Sebuah laporan keamanan internal mengatakan langkah itu membuat otoritas Taiwan semakin sulit melakukan pelacakan tentang siapa saja yang terlibat dalam kampanye tersebut. Laporan lain juga menyebut platform media sosial, termasuk TikTok dan Instagram telah digunakan untuk "memikat interaksi" China dengan pemuda Taiwan.

Jika kampanye itu terus berlanjut dapat membawa Taiwan ke dalam krisis keamanan nasional baru. "Mereka telah diinstruksikan untuk memperluas upaya siaran langsung dan konferensi video," kata seorang pejabat keamanan Taiwan yang menyelidiki masalah tersebut. "Mereka ingin meningkatkan kesan baik terhadap China."

Para pejabat keamanan mengatakan kampanye virtual itu diprakarsai oleh agen-agen China, termasuk Kantor Urusan Taiwan dan Departemen Front Pekerjaan. Mereka bertugas mengkooptasi orang-orang China dan non-komunis yang berada di luar negeri.

Meski demikian, langkah-langkah daring kemungkinan tidak seefektif pertemuan fisik. Namun cara dengan tatap muka kemungkinan besar akan segera dimulai China setelah izin perjalanan kembali dibuka.

"Lebih sulit meyakinkan orang tanpa benar-benar melihat apa yang ditawarkan," kata seorang pejabat keamanan lainnya.

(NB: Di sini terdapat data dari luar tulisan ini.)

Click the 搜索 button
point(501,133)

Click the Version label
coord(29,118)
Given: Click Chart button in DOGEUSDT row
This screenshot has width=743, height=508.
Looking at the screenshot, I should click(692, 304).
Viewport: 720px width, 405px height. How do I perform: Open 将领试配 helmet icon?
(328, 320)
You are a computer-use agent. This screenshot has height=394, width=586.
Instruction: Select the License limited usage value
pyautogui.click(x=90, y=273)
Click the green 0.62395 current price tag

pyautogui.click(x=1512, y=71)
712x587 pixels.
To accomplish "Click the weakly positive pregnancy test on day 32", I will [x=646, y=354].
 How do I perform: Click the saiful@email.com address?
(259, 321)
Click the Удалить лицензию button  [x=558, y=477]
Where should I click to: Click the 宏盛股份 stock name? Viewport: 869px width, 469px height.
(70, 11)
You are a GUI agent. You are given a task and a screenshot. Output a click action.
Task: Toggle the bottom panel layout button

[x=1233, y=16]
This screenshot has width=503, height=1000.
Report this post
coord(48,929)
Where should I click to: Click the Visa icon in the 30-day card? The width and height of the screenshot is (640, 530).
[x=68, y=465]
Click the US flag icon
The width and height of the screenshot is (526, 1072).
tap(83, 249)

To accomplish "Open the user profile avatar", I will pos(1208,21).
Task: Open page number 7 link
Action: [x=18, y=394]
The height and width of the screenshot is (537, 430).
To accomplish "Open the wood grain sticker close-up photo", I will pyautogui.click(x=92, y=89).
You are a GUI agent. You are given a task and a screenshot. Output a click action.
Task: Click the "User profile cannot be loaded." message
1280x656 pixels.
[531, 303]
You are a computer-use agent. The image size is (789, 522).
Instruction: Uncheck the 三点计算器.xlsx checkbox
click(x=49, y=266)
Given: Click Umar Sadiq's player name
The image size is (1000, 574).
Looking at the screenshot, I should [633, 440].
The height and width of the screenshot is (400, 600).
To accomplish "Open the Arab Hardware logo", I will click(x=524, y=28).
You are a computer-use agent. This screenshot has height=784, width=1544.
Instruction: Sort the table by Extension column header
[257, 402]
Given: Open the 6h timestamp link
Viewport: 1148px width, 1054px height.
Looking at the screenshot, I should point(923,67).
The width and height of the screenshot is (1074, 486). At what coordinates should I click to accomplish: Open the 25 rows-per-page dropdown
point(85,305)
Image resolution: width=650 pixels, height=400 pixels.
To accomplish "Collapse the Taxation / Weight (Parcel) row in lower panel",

Sekitar 27 persen orang di Taiwan mendukung kemerdekaan formal Taiwan. Angka tersebut merupakan rekor tertinggi, berbeda dengan 0,7 persen yang ingin bergabung dengan China, menurut jajak pendapat oleh National Chengchi University di Taipei. Namun mayoritas orang yang disurvei lebih suka mempertahankan status quo.